Directions:
Working through the entries below, find how many lines include the string "Task"; give only that number.

Data for review:
______________________________

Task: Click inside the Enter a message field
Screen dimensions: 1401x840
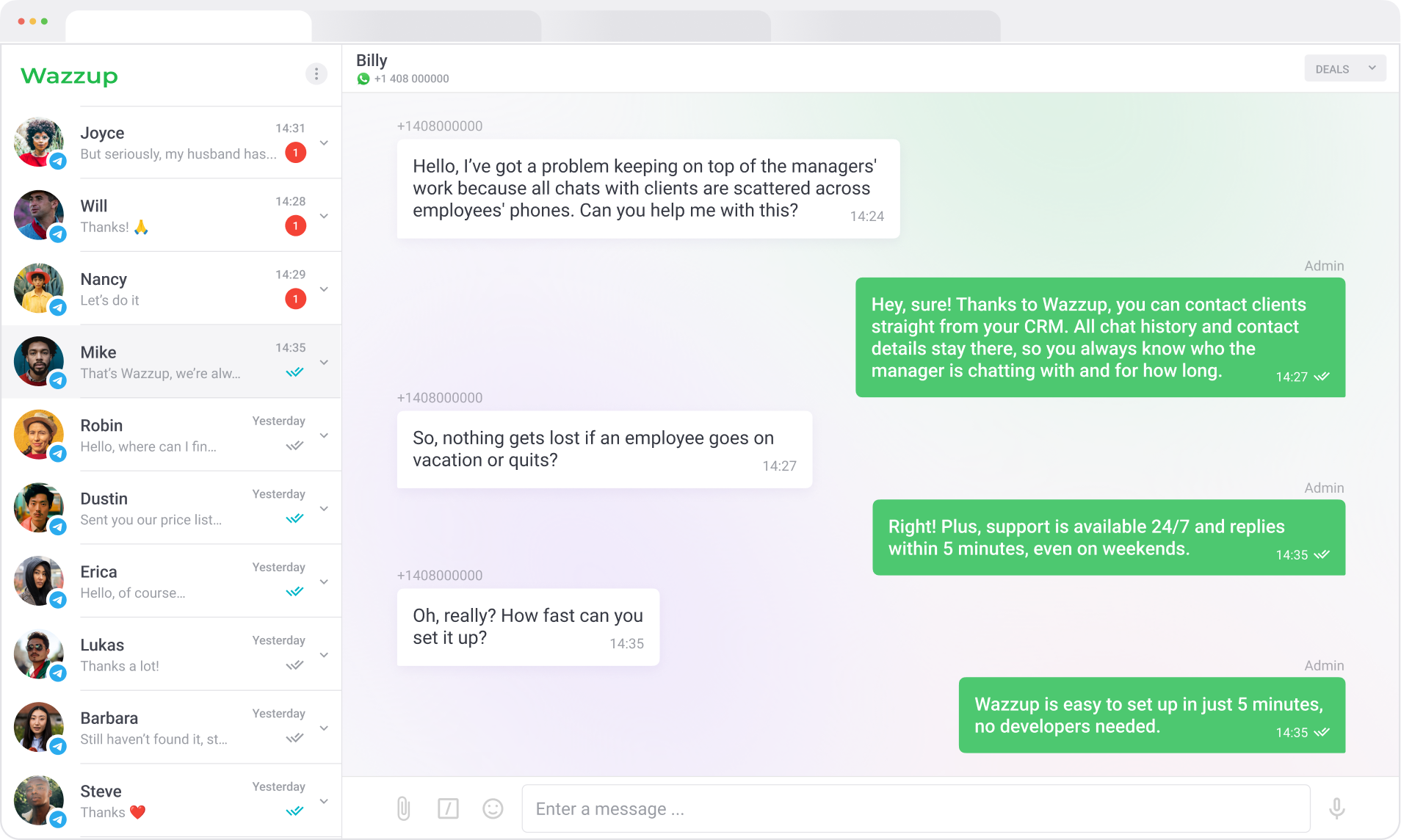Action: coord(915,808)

______________________________

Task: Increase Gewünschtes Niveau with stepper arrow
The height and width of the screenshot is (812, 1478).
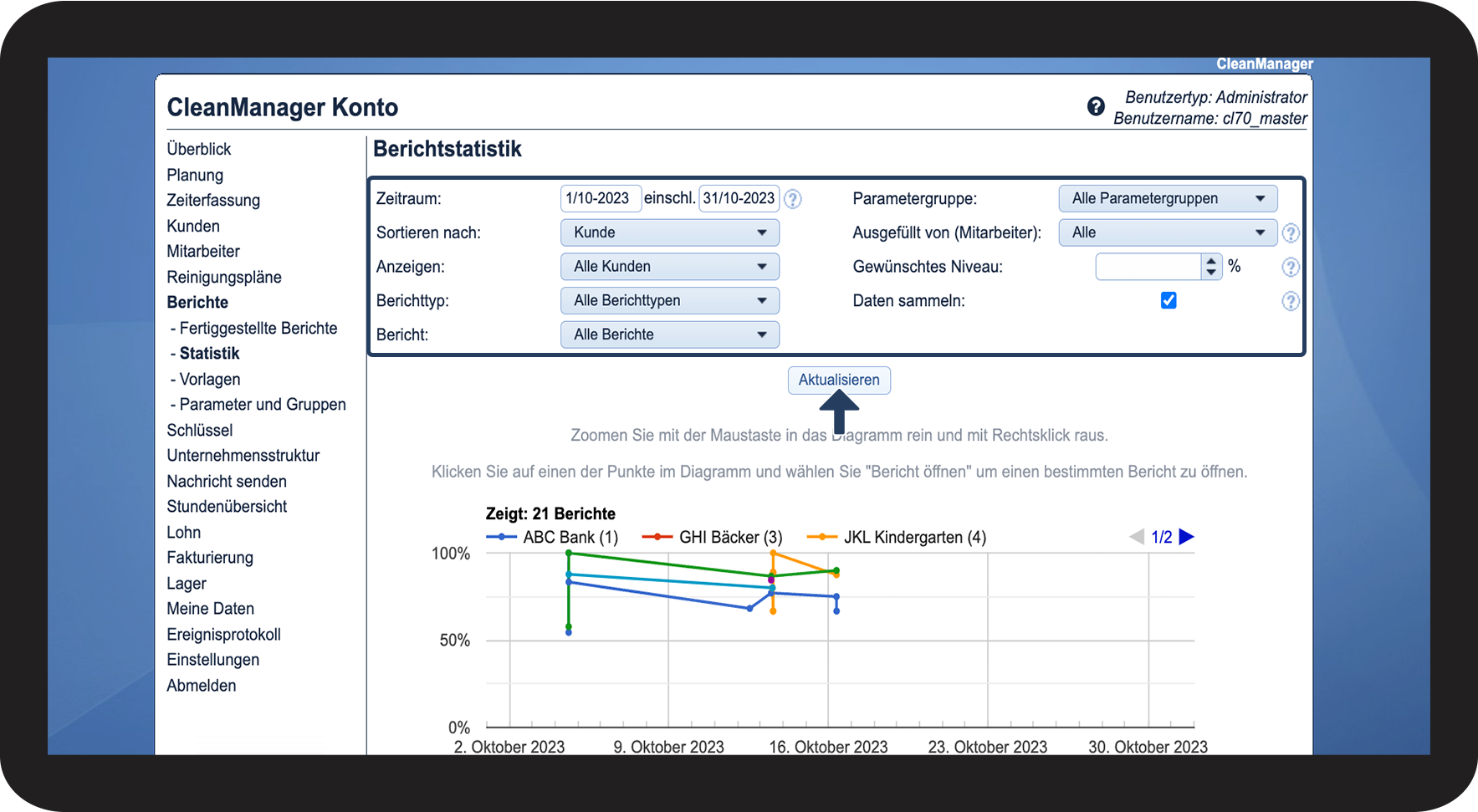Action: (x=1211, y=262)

______________________________

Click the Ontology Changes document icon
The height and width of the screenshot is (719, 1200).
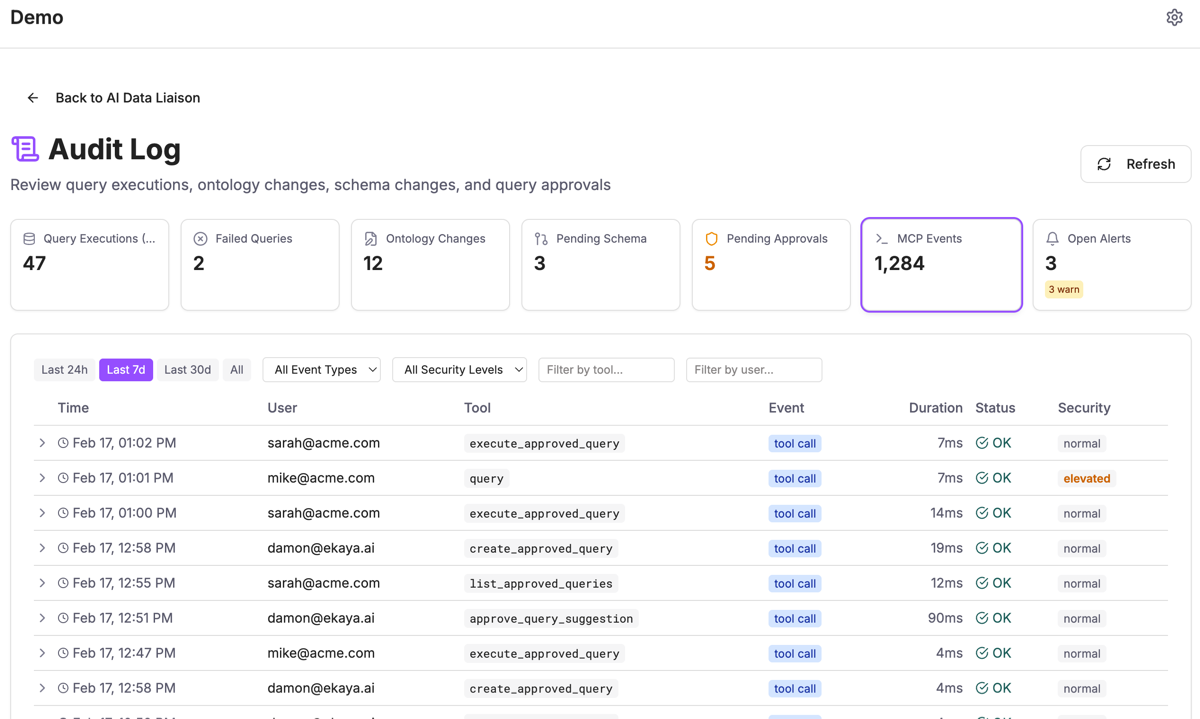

______________________________

Reply:
2